For years (perhaps decades), the US market has consistently outperformed US markets. US stocks represent over 60% of global equities and one US company (Nvidia) now has a market cap that exceeds the value of the entire Canadian and UK stock markets.

However, a quick glance at global market performance in 2025 shows a changing story – at least for this year.

Thru October 31, YTD returns are as follows:

S&P 500 (common index of US equities) – 17.5%

MSCI EAFE (common index of developed international markets) – 26.6%

MSCI EM (common index of emerging international markets) – 32.9%

What has led to the outperformance of international markets in 2025? A major contributing factor is the move in the US dollar. The US dollar has declined relative to other currencies this year (even as it remains at elevated levels). The weakening dollar is a bit surprising as US rates have stayed “higher for longer” compared to other countries and may be related to the increasing debt load in the US and ongoing political uncertainty.

Trade policies have also played a role. Even though the tariffs may be seen (and are in many cases) a headwind for global companies, they have also lead to some investors (particularly foreign ones) reallocating capital and business transactions to other economies as a repudiation to America.

There has also been pronounced stand-alone strength in various foreign markets. Europe has seen declining rates which is a tailwind to equities. Germany has ramped up defense spending, boosting its economy. South Korea and China had benefited from their own AI build-out/technology strength.

Starting points also matter a great deal in investing and international markets began the year at valuations far below historical trends and well below those of the US market.

Will these trends continue? This table published by Morningstar shows the stark differences between the US and the rest of the world even after this year’s return differential.

US markets, increasingly dominated by technology companies with a foot in the AI trade, has led to massive concentrations, high returns on invested capital, lower yields and higher valuations in the US equity markets as compared to international markets. And yet, some may argue that the US markets have a consistent history of delivering innovation and growth unmatched elsewhere.

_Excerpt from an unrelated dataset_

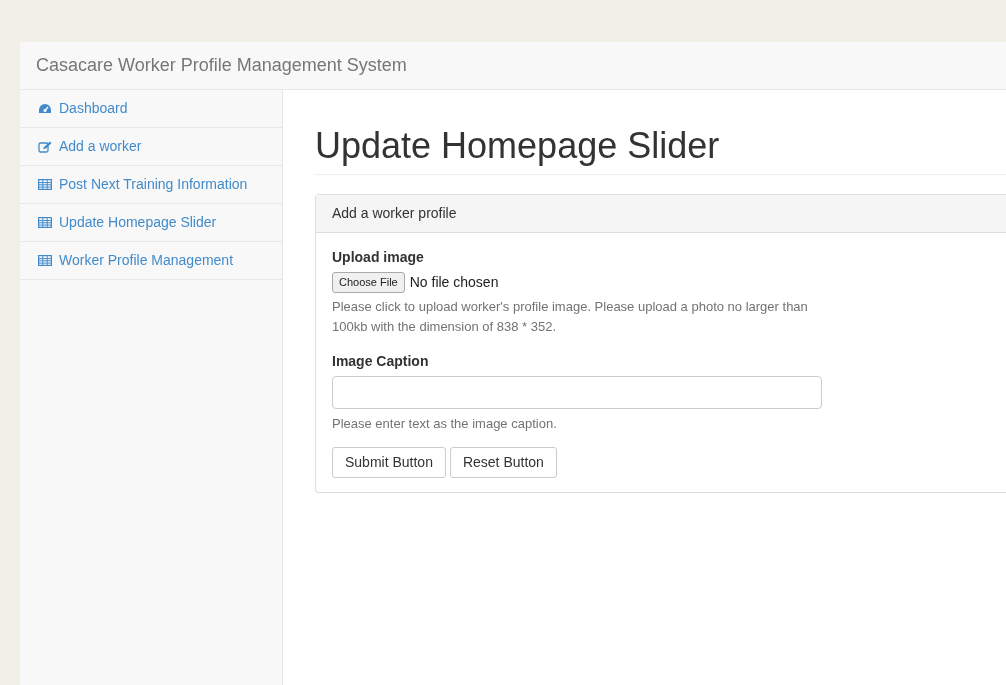  I want to click on brand-title: Casacare Worker Profile Management System, so click(222, 66).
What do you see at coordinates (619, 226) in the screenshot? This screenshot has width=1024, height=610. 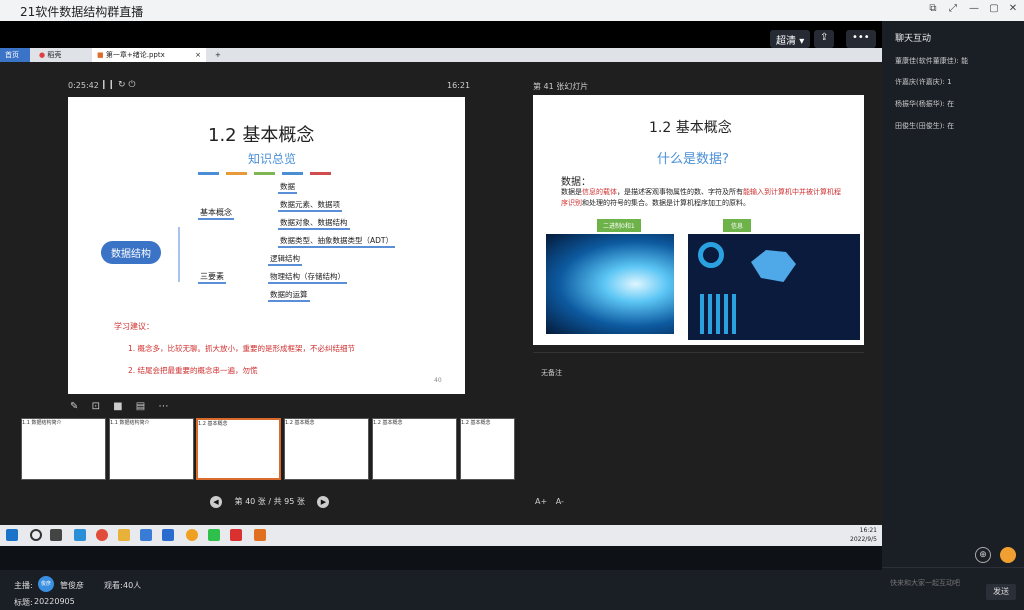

So does diversification make sense? Diversification is a well-known tactic for dealing with uncertainty. No one (despite what they may say) knows what comes next for the US or foreign markets in terms of AI, demographics, monetary policy, debt levels, and countless other factors. Diversifying your investments across a variety of areas (including geographical areas) can be a useful way to hedge against this uncertainty but as always, work with your advisor to find the approach that is right for you and your financial future.